1 概述
简介
Jsoup
是一款基于Java的HTML解析器,它提供了一种简单、灵活且易于使用的API,用于从URL、文件或字符串中解析HTML文档。它可以帮助开发人员从HTML文档中提取数据、操作DOM元素、处理表单提交等。
主要特点
Jsoup的主要特点包括:
- 简单易用:Jsoup提供了一系列简单的API,使得解析HTML变得非常容易。开发人员可以使用类似于jQuery的选择器语法来选择DOM元素,从而方便地提取所需的数据。
- 强大的HTML处理能力:Jsoup支持HTML5标准,并且能够处理不完整或损坏的HTML文档。它可以自动修复HTML中的错误,并且在解析过程中保留原始的HTML结构。
- 安全可靠:Jsoup内置了防止XSS攻击的机制,可以自动过滤恶意的HTML标签和属性,保证解析过程的安全性。

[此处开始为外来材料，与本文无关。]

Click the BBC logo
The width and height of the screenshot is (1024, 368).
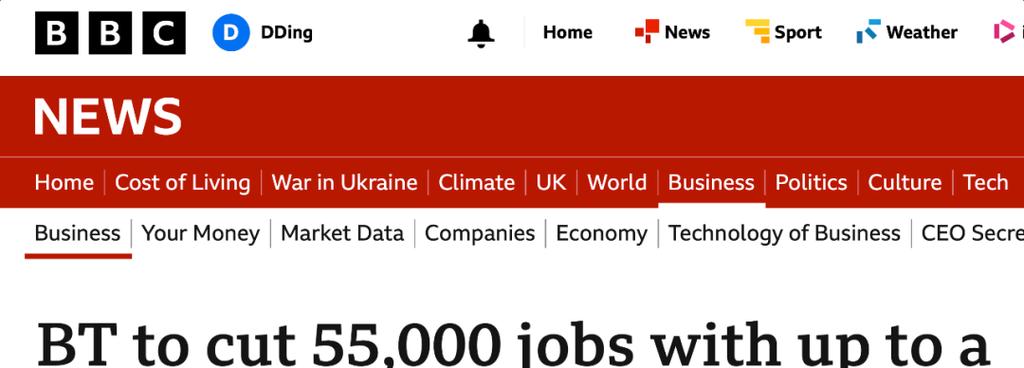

- 支持CSS选择器:Jsoup支持使用CSS选择器来选择DOM元素,这使得开发人员可以更加灵活地定位和操作HTML文档中的元素。
- 与Java集成:Jsoup是基于Java开发的,可以与Java程序无缝集成。开发人员可以使用Java的各种特性和库来处理解析后的数据。
应用场景
Jsoup 在大数据、云计算领域的应用场景包括但不限于:
- 网页数据抓取: Jsoup可以帮助开发人员从网页中提取所需的数据,例如爬取新闻、商品信息等。通过解析HTML文档,可以快速准确地获取所需的数据。
- 数据清洗与处理: 在云计算中,大量的数据需要进行清洗和处理。Jsoup可以帮助开发人员解析HTML文档,提取出需要的数据,并进行进一步的处理和分析。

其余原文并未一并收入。